Question is- can I add the queryName now, after my stream has been running for sometime , without any consequences?

and the problem, is: Now, that I have put my checkpoint location as the same directory as my delta table would be , I can't seem to create an external hive table anymore , it seems. It fails with

pyspark.sql.utils.AnalysisException: Cannot create table ('`spark_catalog`.`schemaname`.`tablename`'). The associated location ('abfss://[email protected]/curated/schemaname/tablename') is not empty but it's not a Delta table

So, this was my original code, which worked

def upsert(microbatchdf, batchId):
   .....some transformations on microbatchdf
   ..........................
   ..........................
    # Create Delta table beforehand as otherwise generated columns can't be created
    # after having written the data into the data lake with the usual partionBy
    deltaTable = (
        DeltaTable.createIfNotExists(spark)
        .tableName(f"{target_schema_name}.{target_table_name}")
        .addColumns(microbatchdf_deduplicated.schema)
        .addColumn(
            "trade_date_year",
            "INT",
            generatedAlwaysAs="Year(trade_date) ",
        )
        .addColumn(
            "trade_date_month",
            "INT",
            generatedAlwaysAs="MONTH(trade_date)",
        )
        .addColumn("trade_date_day", "INT", generatedAlwaysAs="DAY(trade_date)")
        .partitionedBy("trade_date_year", "trade_date_month", "trade_date_day")
        .location(
            f"abfss://{target_table_location_filesystem}@{datalakename}.dfs.core.windows.net/{target_table_location_directory}"
        )
        .execute()
    )
   .....some transformations and writing to the delta table
 #end

#this is how the stream is run
streamjob = (
    spark.readStream.format("delta")
    .table(f"{source_schema_name}.{source_table_name}")
    .writeStream.format("delta")
    .outputMode("append")
    .foreachBatch(upsert)
    .trigger(availableNow=True)
    .option(
        "checkpointLocation",
        f"abfss://{target_table_location_filesystem}@{datalakename}.dfs.core.windows.net/curated/checkpoints/",
    )
    .start()
)

streamjob.awaitTermination()

Now, to this working piece , I only tried adding the queryName and modifying the checkpoint location (see comment for the modification and addition)

streamjob = (
    spark.readStream.format("delta")
    .table(f"{source_schema_name}.{source_table_name}")
    .writeStream.format("delta")
    .queryName(f"{source_schema_name}.{source_table_name}") # this added
    .outputMode("append")
    .foreachBatch(upsert)
    .trigger(availableNow=True)
    .option(
        "checkpointLocation",
        f"abfss://{target_table_location_filesystem}@{datalakename}.dfs.core.windows.net/{target_table_location_directory}/_checkpoint", # this changed
    )
    .start()
)

streamjob.awaitTermination()

In my datalake the _checkpoint did get created and apparently for this folder, the external table creation complains of non empty folder, whereas the documentation here, mentions that

enter image description here

So, why is the external hive table creation fails then? Also, please note my question about the queryName addition to an already running stream.
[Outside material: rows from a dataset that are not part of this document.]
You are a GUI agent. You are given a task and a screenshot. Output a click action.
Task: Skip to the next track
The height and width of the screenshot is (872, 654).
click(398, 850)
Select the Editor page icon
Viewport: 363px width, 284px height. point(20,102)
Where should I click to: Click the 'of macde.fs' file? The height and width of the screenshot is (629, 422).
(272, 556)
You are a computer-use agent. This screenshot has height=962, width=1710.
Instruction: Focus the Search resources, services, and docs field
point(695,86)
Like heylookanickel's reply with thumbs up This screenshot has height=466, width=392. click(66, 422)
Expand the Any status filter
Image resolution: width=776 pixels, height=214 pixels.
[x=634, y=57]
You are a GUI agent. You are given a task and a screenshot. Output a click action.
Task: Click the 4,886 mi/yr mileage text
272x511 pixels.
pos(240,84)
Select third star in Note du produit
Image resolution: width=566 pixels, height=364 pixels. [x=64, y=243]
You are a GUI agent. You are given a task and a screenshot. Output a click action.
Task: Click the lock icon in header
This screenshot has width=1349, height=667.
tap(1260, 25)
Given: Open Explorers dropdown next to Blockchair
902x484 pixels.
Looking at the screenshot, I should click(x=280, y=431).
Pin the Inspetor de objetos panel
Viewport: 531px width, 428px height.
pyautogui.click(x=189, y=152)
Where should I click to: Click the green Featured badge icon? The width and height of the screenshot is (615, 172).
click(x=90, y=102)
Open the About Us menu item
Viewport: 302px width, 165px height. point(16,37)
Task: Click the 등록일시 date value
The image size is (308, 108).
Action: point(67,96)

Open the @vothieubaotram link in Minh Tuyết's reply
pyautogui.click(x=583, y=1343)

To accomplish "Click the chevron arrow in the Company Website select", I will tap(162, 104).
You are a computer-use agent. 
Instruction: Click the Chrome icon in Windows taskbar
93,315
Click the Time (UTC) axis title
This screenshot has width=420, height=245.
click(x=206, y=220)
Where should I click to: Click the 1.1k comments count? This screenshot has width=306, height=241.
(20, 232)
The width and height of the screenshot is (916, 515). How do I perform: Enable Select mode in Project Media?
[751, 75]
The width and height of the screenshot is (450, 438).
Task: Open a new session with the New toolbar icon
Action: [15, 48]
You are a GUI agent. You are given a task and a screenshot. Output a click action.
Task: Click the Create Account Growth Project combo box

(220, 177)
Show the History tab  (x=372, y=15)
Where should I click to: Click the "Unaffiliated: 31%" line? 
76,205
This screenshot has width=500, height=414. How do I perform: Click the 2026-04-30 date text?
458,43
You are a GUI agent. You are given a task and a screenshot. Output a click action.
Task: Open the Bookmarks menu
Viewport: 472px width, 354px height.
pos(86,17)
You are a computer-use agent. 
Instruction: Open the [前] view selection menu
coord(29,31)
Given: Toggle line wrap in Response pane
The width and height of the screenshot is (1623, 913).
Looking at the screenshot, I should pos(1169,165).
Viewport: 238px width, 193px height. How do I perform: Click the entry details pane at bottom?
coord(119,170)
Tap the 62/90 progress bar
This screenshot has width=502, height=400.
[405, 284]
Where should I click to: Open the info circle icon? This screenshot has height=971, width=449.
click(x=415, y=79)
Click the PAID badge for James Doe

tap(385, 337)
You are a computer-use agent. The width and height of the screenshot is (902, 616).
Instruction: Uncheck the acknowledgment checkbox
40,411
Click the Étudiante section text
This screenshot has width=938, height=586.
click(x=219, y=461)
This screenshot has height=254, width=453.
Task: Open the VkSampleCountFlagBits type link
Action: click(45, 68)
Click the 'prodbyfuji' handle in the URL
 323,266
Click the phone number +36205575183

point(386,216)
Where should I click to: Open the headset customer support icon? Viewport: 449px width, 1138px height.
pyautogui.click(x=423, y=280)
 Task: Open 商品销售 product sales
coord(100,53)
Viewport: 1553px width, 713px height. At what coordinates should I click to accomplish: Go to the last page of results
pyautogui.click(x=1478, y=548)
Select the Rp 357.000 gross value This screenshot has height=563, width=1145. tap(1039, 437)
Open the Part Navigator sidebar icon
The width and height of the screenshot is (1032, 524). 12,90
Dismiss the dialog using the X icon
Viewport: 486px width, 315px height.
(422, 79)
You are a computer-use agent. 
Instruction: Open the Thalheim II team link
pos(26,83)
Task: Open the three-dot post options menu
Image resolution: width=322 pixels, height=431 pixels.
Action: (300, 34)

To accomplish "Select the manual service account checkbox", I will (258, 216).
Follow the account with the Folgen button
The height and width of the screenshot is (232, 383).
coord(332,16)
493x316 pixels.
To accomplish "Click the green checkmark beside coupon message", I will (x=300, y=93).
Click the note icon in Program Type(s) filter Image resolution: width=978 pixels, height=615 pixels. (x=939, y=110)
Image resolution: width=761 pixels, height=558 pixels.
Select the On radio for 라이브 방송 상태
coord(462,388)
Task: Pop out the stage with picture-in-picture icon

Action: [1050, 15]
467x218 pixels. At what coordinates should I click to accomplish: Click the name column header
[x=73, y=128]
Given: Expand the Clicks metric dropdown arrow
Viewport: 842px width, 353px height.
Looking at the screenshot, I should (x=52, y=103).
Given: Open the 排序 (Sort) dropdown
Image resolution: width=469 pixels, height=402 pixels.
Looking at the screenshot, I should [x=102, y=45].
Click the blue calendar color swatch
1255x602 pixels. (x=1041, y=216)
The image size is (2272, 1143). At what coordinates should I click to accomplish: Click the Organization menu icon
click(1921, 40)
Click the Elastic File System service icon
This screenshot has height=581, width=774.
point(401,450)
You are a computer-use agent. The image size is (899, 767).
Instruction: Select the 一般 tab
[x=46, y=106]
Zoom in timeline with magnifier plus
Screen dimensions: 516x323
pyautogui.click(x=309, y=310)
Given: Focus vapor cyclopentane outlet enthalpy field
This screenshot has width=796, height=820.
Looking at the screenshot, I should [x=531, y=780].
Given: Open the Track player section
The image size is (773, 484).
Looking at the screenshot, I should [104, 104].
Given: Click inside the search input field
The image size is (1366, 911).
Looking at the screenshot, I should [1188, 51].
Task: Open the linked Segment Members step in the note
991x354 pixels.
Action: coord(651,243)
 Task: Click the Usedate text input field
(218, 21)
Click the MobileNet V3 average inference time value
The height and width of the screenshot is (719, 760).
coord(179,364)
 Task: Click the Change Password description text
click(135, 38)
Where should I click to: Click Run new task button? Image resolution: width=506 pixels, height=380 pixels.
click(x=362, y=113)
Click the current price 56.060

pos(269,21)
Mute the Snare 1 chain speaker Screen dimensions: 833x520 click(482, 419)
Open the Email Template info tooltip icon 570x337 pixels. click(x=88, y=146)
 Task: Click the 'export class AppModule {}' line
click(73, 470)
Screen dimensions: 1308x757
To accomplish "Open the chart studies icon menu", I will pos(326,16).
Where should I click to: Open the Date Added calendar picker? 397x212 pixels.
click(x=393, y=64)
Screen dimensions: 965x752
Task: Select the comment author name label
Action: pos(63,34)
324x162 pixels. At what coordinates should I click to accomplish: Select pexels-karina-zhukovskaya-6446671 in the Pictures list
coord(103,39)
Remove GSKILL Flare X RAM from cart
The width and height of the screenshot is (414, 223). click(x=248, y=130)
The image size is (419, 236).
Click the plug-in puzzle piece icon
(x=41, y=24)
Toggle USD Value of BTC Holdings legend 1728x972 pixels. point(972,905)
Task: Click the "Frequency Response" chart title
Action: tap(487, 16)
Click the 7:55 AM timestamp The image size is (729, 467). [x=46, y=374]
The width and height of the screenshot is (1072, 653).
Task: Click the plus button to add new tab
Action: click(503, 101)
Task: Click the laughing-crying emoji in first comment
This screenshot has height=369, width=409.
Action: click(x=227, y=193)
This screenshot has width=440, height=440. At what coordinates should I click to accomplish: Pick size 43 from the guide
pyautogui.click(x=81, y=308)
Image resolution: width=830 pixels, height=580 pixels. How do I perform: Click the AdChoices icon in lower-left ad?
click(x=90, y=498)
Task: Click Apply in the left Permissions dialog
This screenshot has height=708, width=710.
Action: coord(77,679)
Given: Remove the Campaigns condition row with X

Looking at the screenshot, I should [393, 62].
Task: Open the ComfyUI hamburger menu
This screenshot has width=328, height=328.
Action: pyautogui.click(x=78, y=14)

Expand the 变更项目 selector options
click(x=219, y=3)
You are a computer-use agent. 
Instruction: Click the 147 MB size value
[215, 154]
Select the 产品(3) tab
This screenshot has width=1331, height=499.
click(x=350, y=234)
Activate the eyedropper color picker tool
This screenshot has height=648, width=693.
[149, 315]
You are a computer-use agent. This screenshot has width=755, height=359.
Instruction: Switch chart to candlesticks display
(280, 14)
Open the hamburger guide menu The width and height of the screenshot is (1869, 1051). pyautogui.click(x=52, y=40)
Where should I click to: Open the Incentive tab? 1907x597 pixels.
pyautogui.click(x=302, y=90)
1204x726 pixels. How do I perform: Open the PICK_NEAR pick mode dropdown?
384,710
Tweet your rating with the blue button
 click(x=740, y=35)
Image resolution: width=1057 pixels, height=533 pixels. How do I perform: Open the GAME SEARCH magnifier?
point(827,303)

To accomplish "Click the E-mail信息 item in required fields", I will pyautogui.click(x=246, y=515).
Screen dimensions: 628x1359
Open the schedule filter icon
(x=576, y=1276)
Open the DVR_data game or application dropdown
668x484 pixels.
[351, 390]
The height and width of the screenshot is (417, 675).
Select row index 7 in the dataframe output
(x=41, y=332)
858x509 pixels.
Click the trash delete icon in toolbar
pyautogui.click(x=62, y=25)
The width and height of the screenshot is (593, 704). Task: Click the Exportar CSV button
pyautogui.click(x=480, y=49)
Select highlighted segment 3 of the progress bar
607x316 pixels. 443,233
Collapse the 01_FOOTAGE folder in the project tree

Point to note is- I have tried dropping the external table and also removed the contents of that directory, so there is nothing in that directory except the _checkpoint folder Which got created when I ran the streaming job , just before it got to creating the table inside the upsert method.

Any questions and I can help clarify.


Solution

  • The problem is that checkpoint files are put before you call the ``DeltaTable.createIfNotExists` function that checks if you have any data in that location or not, and fails because additional files are there, but they don't belong to the Delta Lake table.

    If you want to keep checkpoint with your data, you need to put DeltaTable.createIfNotExists(spark)... outside of the upsert function - in this case, table will be created before any checkpoint files are created.